■ **Problem to work on**
Report every line in the listing below that contains the string "Task", copying each line in full.

■ **Given information**
--

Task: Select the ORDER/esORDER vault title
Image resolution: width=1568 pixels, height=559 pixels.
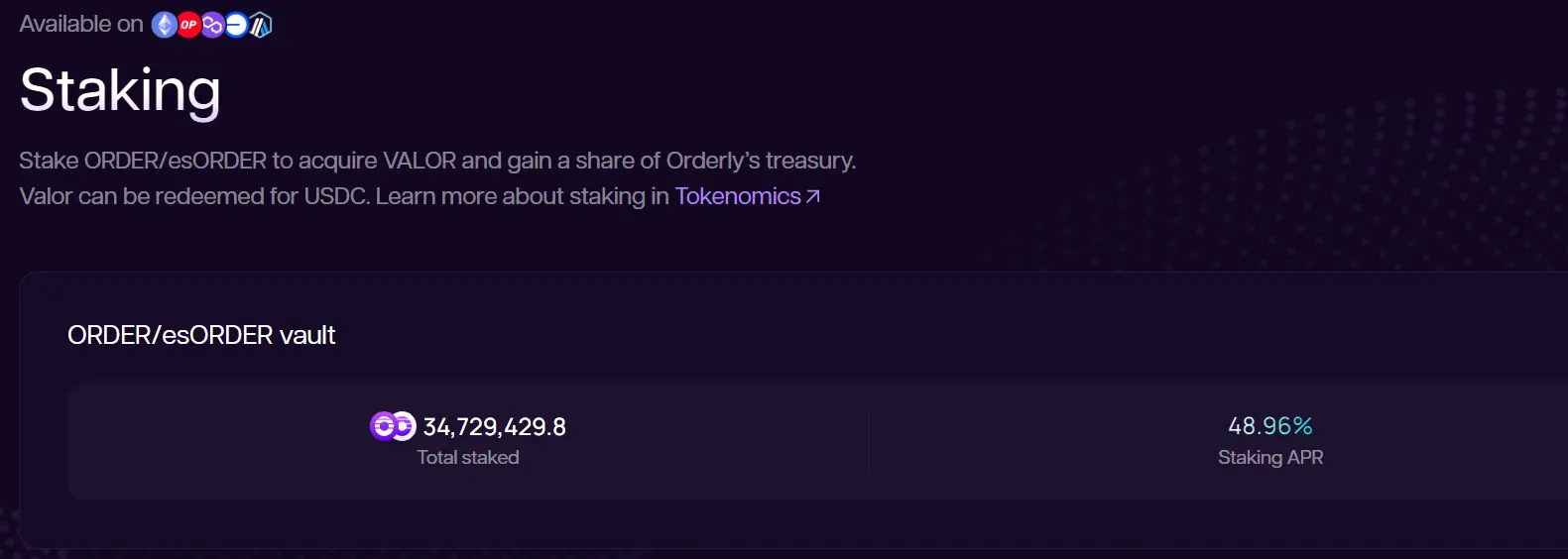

--

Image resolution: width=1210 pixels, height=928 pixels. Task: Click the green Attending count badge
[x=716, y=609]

--

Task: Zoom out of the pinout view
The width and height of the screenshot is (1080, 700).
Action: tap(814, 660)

--

■ **Worked solution**
Task: Select the ORDER/esORDER vault title
Image resolution: width=1210 pixels, height=928 pixels. Task: Click the green Attending count badge
Task: Zoom out of the pinout view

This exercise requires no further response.